George Town boasted the oldest and arguably best schools in the Far East. After duty-free status was removed and Sumatra and Southern Thailand went through a period of relative decline, the Penang economy had to reinvent itself, initially with the electronics industry.

But by the turn of the 21st century, even the electronics industry felt under threat as Penang talent left for richer shores.

What should Penang do?

A recent joint study by the World Bank and Khazanah Nasional Bhd brings forth a timely and well-researched book, “Cities, People and the Economy – a study on Positioning Penang” to discuss how Penang can escape the middle income trap.

Drawing on empirical studies by a team of internationally-renowned researchers, the book examines how the State of Penang needs to re-invent itself.

Having been successful in becoming industrialised through cheap labour, subsidised infrastructure and available land for low-tech manufacturing, Penang must now focus on developing industries which bring new competitiveness against the growing giants of India and China and other middle-income countries that are eating into Penang’s traditional strengths.

The editors of the book comprise three eminent economists who are clearly concerned about the need for Penang to reinvent itself.

Homi Kharas was formerly the chief economist for East Asia for the World Bank and currently at the Brookings Institution and a member of the National Economic Advisory Council.

Dr Albert Zeufack is a Cameroon national, formerly with the World Bank and currently working for Khazanah. Hamdan Majeed is the energetic head of the Penang office of Khazanah and deeply committed to Penang’s revival.

The central thesis of the book is that the three elements of Penang’s growth – its cities, people and economy – are not developing in tandem and that their cycles of development must be synchronised to turn Penang around.

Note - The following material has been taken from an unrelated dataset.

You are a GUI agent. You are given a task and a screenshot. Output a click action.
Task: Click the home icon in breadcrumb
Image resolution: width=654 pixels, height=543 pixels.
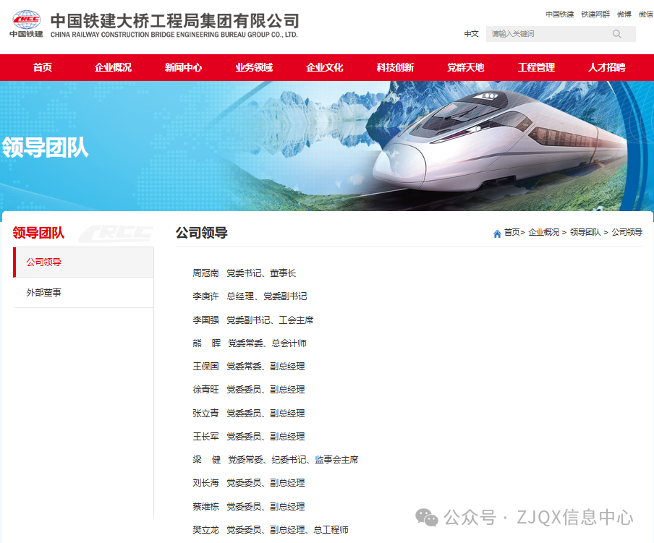pos(497,234)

Fortunately, following George Town’s world heritage designation, the urban cycle is starting to enter a recovery phase. But the challenge is that the people cycle is still in a deficit phase, with new graduates choosing to leave the area, while the economy is caught in a slump.

The authors carefully argue that a new development strategy must be articulated that can guide Penang to better wages, jobs and prospects for the next generation.

Penang must move from the old “sweatshop” assembly model to become a “smartshop” for sustainable products. Restoring lustre to the “Pearl of the Orient” does not have a simple engineering fix.

Instead, Penang must do different things and do them differently. Given its strong track record of economic success, Penang must set a new multidimensional agenda to become the most vibrant economic hub for its economic geographic advantages – the northern Peninsular Malaysia, Sumatra, Southern Thailand and through good air and telecommunications, South, North and Southeast Asia.

Given its strong base of human talent, with affinity for community harmony and creativity, particularly in the culinary and service area, Penang offers the best opportunity to break out through innovation and change.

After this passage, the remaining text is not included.